Seção do texto:
········

Campanha de Nacionalização do governo Vargas reduziu número de falantes do idioma, que segue vivo em Blumenau. Hoje, língua se reinventa e conecta história e futuro.
Por Marcos Rangel
Em algumas partes de Blumenau é comum ouvir “Oma”, em vez de avó; “danke schön”, no lugar de obrigado; e “prosit”, para brindar. Segundo dados do IBGE, relativos ao censo demográfico de 1940, naquela época 97% dos moradores do município falavam a língua alemã. Em 2025, ainda que não haja dados recentes que informem o número de pessoas que usam o idioma, o alemão já não é tão falado como antigamente, mesmo após ter sido reconhecido como patrimônio cultural em 2024.
Durante os primeiros anos da colônia, no século 19, o ensino em Blumenau teve de ser realizado pelos próprios colonos. “Eram escolas particulares da comunidade, onde os pais pagavam os professores. E esses professores, quando não se tinha um professor vindo da Alemanha, a pessoa mais esclarecida daquela comunidade era a escolhida para ser o mestre, e o pagamento era feito pelos pais”, conta a historiadora Sueli Petry. Ela diz que o governo não oferecia ajuda, nem interferia na educação da cidade.
Foi então que o presidente Getúlio Vargas, durante o chamado Estado Novo, entre os anos de 1937 e 1945, realizou a campanha de nacionalização. As escolas alemãs foram fechadas ou obrigadas a ensinar em português. Com a entrada do Brasil na Segunda Guerra Mundial, a repressão se intensificou. Falar a língua dos países inimigos passou a ser proibido, trazendo uma repressão inédita aos imigrantes. “Era terminantemente proibido falar a língua alemã. Em decorrência disso, as igrejas, as escolas, as sociedades sociais, as sociedades de canto, as casas de comércio, as ruas da cidade que tinham nomes de pessoas ou nomes alemães foram alteradas”, explica a historiadora.

········

Linhas de dados:

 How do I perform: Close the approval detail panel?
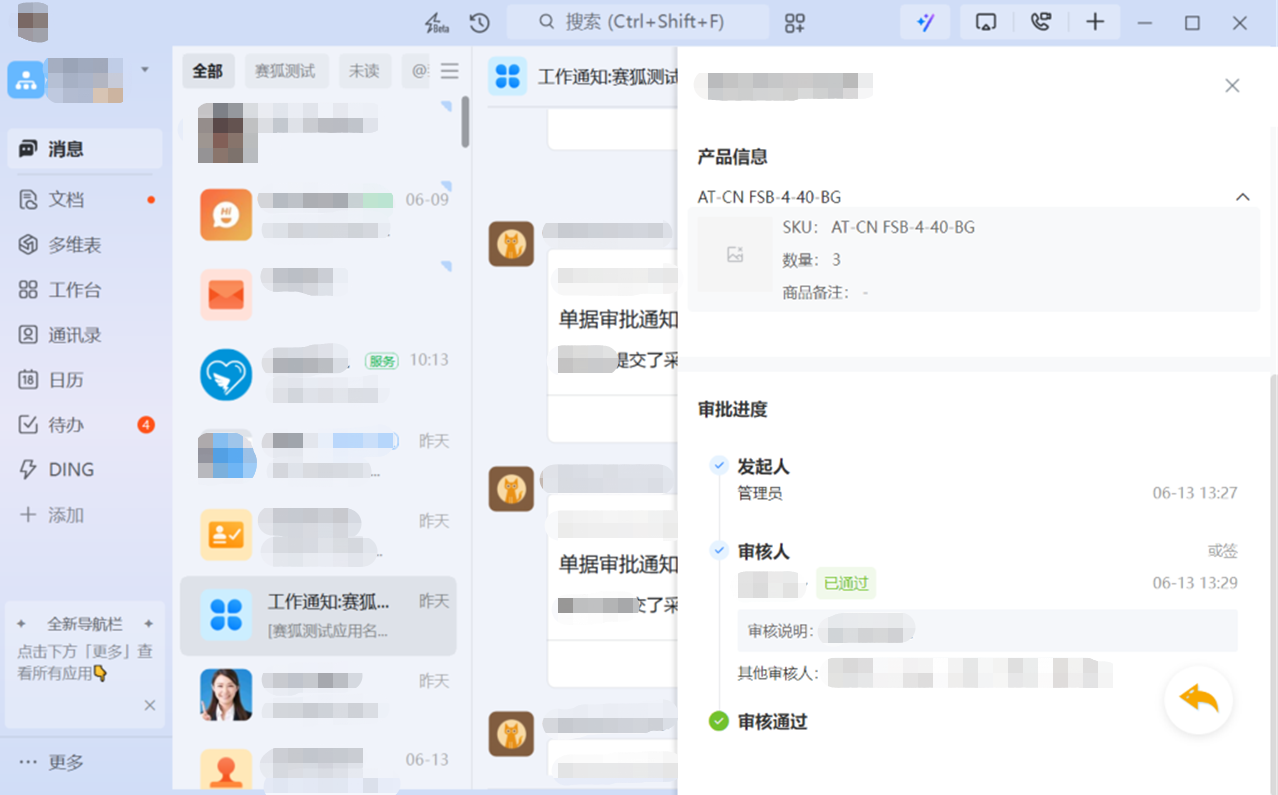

········

Tarefa a realizar: Reproduza, do texto sobre a língua alemã em Blumenau, o trecho entre "Campanha de Nacionalização do" e "história e futuro.", inclusive.

Resposta completa:
Campanha de Nacionalização do governo Vargas reduziu número de falantes do idioma, que segue vivo em Blumenau. Hoje, língua se reinventa e conecta história e futuro.